When the SDP says H.264 but the media bytes do not contain expected NAL unit structure, the failure is not a generic "player problem." It is a mismatch between advertised metadata and payload reality. When SDP omits parameter sets and the RTP stream never sends them in-band, a decoder may wait forever.
That is why an RTSP inspection workflow should keep SDP beside the media evidence, not buried in a player log.
RTP Arrival Is Not Enough
Even when RTP packets arrive, the video can still fail. H.264 and H.265 frames often depend on earlier packets. A missing packet can make the next slice undecodable. Out-of-order delivery can look like corruption. A payload that starts mid-GOP may not be decode-ready until the next key frame and parameter set appears.
The minimum evidence to collect is:
- RTP sequence continuity
- timestamp progression
- marker bit behavior
- payload type consistency
- H.264 or H.265 NAL unit categories
- SPS, PPS, and for H.265 VPS visibility
- first key-frame readiness
This explains why "VLC plays it" and "our analytics pipeline rejects it" can both be true. Some viewers recover aggressively. Engineering systems often need standards-clean evidence.
TCP Versus UDP Is a Diagnostic Choice
Switching RTSP transport from UDP to TCP is a common troubleshooting step, but it should not be treated as a cure-all. TCP interleaving can avoid blocked UDP ports and reduce packet loss caused by network policy. It can also hide whether the deployment's intended UDP path works.
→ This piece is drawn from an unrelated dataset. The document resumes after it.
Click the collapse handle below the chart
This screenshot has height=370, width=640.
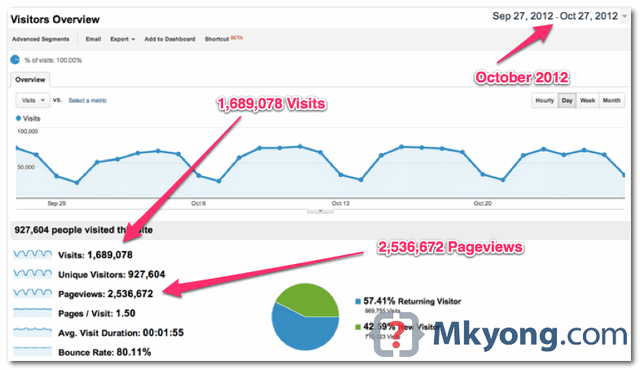(x=320, y=211)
A good field report records both attempts:
- RTSP over TCP interleaved: does media arrive?
- RTP over UDP unicast: do packets arrive on the negotiated ports?
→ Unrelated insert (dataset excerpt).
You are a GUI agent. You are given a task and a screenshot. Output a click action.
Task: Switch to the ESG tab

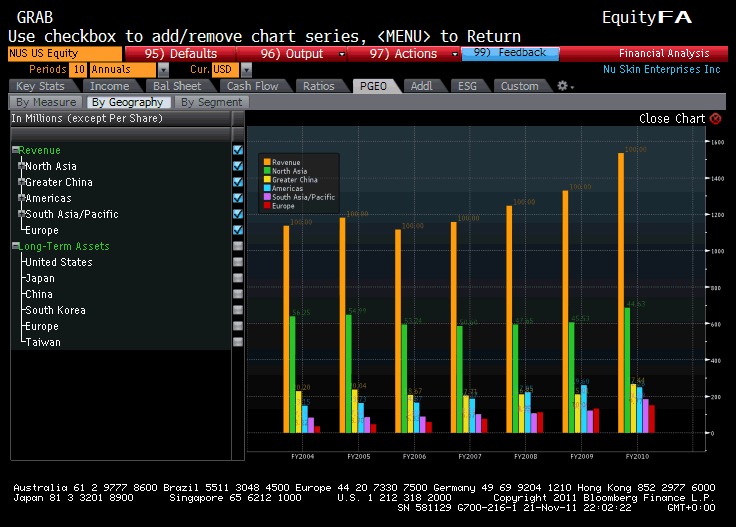tap(469, 86)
- RTCP: does sender feedback show timing and packet counts?
If TCP works and UDP fails, the answer is probably not codec support. It is likely network path, firewall, NAT, or port allocation. If both transports deliver RTP but decode still fails, inspect codec structure.
Where RtspInspector Fits
RtspInspector is built for this exact boundary. It is not trying to become a video player or NVR. It captures the evidence around the RTSP session, SDP, RTP/RTCP flow, and H.264/H.265 readiness so an engineer can explain why "connected" did not become "usable video."
The useful output is not a screenshot of a black player window. It is a repeatable answer:
- RTSP control succeeded
- SDP advertised this codec and payload type
- RTP did or did not arrive
- packet sequence was continuous or broken
- codec parameter evidence was present or missing
- the next action belongs to network, camera configuration, firmware, or stream consumer
That is the difference between watching a stream and diagnosing one.